Lo chiamano 'effetto France Telecom': le imprese francesi si rivolgono sempre più agli psicologi per combattere lo 'stress da lavoro' dei loro dipendenti e prevenire eventuali gesti estremi. A spingere le aziende d'Oltralpe è stata proprio l'ondata di suicidi che ha colpito in primis France Telecom, 32 negli ultimi due anni di cui 17 nel 2009, ma anche altre imprese come Renault, Edf, Sncf e Psa e alcune banche. E se prima erano i medici aziendali o i direttori delle risorse umane ad interessarsi al problema, ora sempre più spesso sono proprio i vertici.
Un effetto boomerang che si sta ripercuotendo sull’intero mercato del lavoro mondiale, anche quello italiano, superando i confini d'oltre Manica. Il 'mal d'ufficio' colpisce almeno 10 milioni di italiani, secondo i dati dell'Istituto superiore per la prevenzione e la sicurezza del lavoro (Ispesl). E in particolare a Milano, grande metropoli industriale, dilaga, secondo gli esperti, una sorta di 'sindrome del precario': l'incertezza sul futuro che diventa chiodo fisso e poi malattia.

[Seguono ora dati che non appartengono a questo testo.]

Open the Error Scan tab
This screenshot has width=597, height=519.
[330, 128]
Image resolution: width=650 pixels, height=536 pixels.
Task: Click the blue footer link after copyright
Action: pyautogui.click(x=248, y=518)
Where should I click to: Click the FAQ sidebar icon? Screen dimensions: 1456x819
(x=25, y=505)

In occasione della Giornata dedicata alla promozione della salute sui luoghi di lavoro, che si è celebrata proprio in questi giorni, l'assessore comunale alla Salute Giampaolo Landi di Chiavenna ha rilanciato l'operazione 'psicologo in azienda', sulla scia dell'effetto France Telecom, annunciando un tavolo con Assolombarda e Unione del commercio per promuovere il progetto. In quell'occasione, sono stati presentati i risultati della ricerca Ispesl che ha rilevato come i disturbi psicologico-psichiatrici associabili all'attività lavorativa sono in progressiva crescita: "I disturbi depressivi, quelli ansiosi e dell'adattamento di tipo cronico - ha messo nero su bianco lo studio - sono quelli che più spesso compaiono in conseguenza di grave stress lavorativo".

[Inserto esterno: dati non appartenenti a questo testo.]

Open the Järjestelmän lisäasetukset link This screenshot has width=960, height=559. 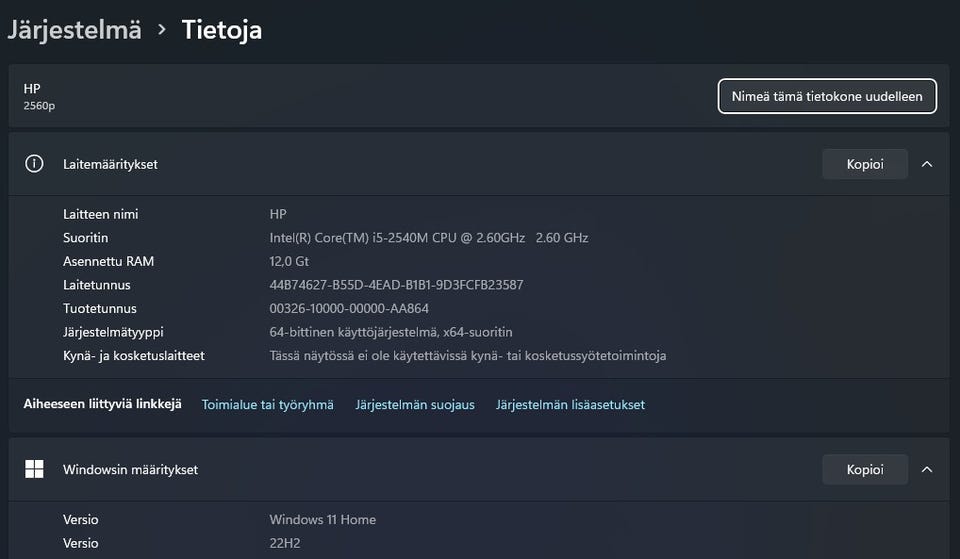tap(570, 405)
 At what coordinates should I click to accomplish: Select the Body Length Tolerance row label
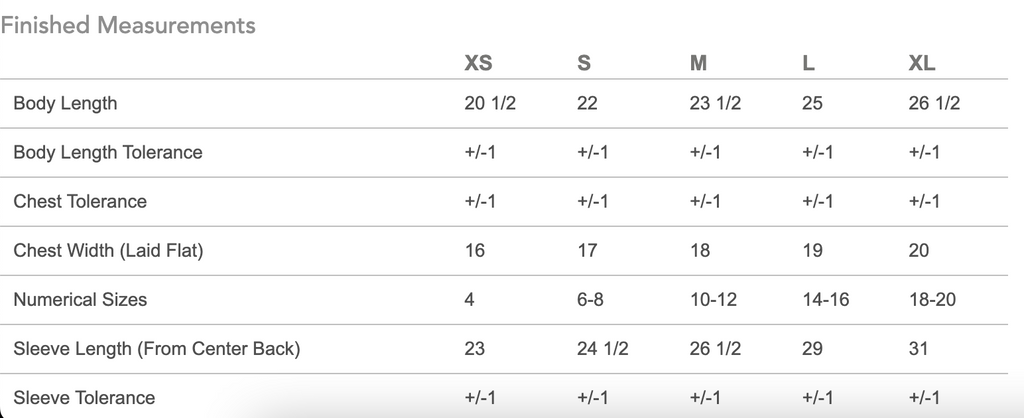pyautogui.click(x=108, y=153)
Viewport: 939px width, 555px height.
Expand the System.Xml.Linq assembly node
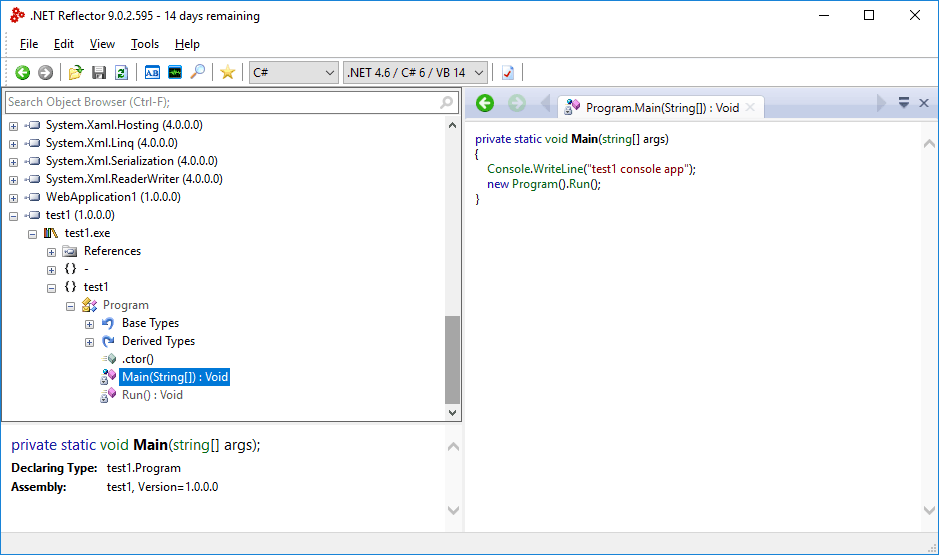click(x=13, y=143)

Secondo i ricercatori, il 43% dei lavoratori italiani non sta affatto bene in ufficio, ed è soggetto a disturbi fisici e psicologici correlati con l'attività lavorativa. Soffrono di 'mal d'ufficio' almeno 10 milioni di persone per le quali il carico di lavoro (14%) e fenomeni di prepotenza e discriminazione (quasi il 5%) innescano un malessere più profondo. Tra questi, 2 milioni esprimono chiaramente una sfiducia verso il lavoro, che è diventato una minaccia alla propria salute. Lo stress si trasforma in malattia: disturbi gastrointestinali, depressione, insonnia.

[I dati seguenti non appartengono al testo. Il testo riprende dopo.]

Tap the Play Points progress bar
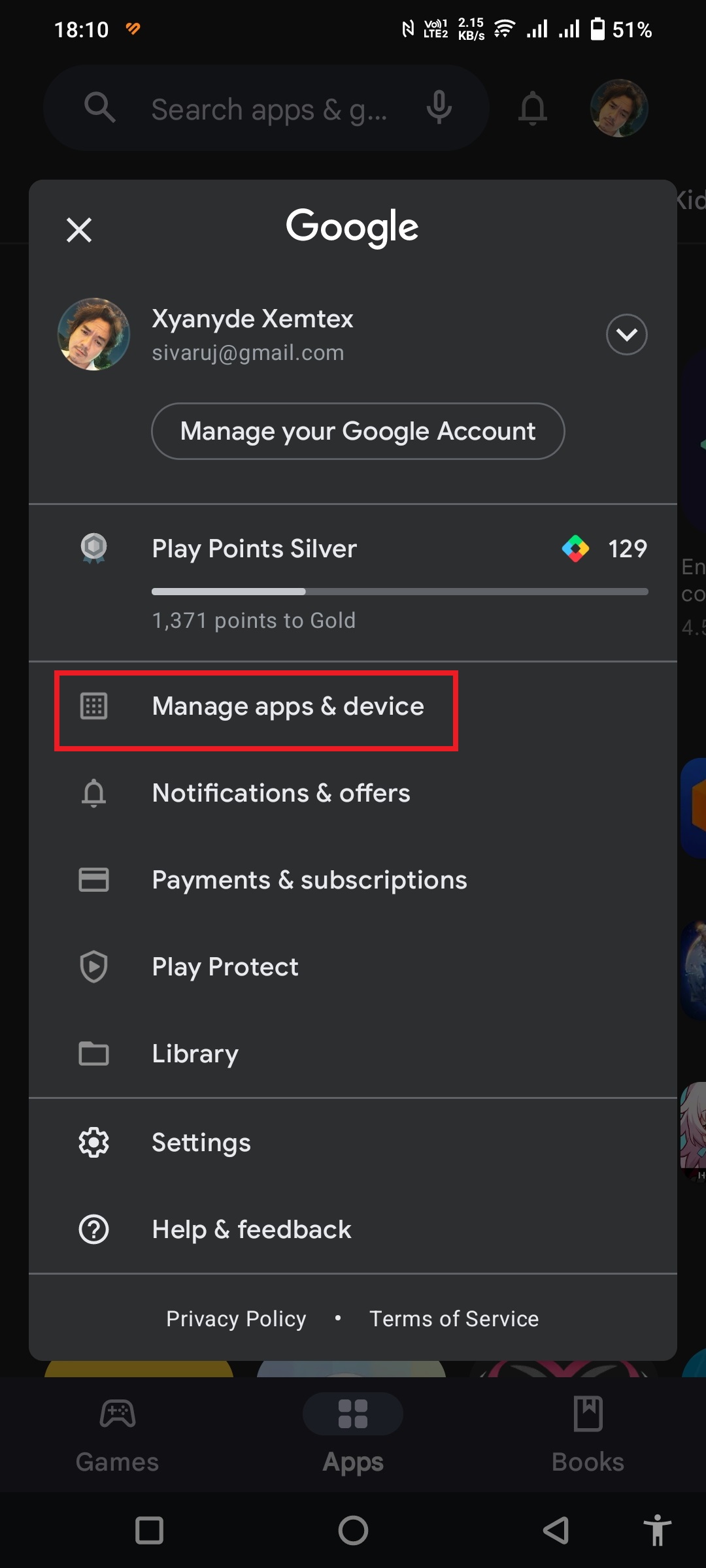Viewport: 706px width, 1568px height. click(399, 592)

Nel dettaglio, gli esperti spiegano che 8 milioni e 706mila italiani ritengono il lavoro un fattore di rischio per la salute fisica, e 4 milioni e 58mila di rischio per l'equilibrio psicologico. Oltre 2 milioni e 797mila dichiarano di avere problemi di salute causati dal lavoro. Le donne (54%) sono più esposte degli uomini (41%), la fascia di età tra i 35 e i 44 anni è quella che versa in peggiori condizioni. Stress fisico, ma specialmente psicologico. E, dice l'Ispesl, sono le persone che lavorano nella sanità a risentire maggiormente di problemi psico-sociali. Circa il 26% degli occupati nel settore lamenta forti rischi legati al proprio benessere mentale.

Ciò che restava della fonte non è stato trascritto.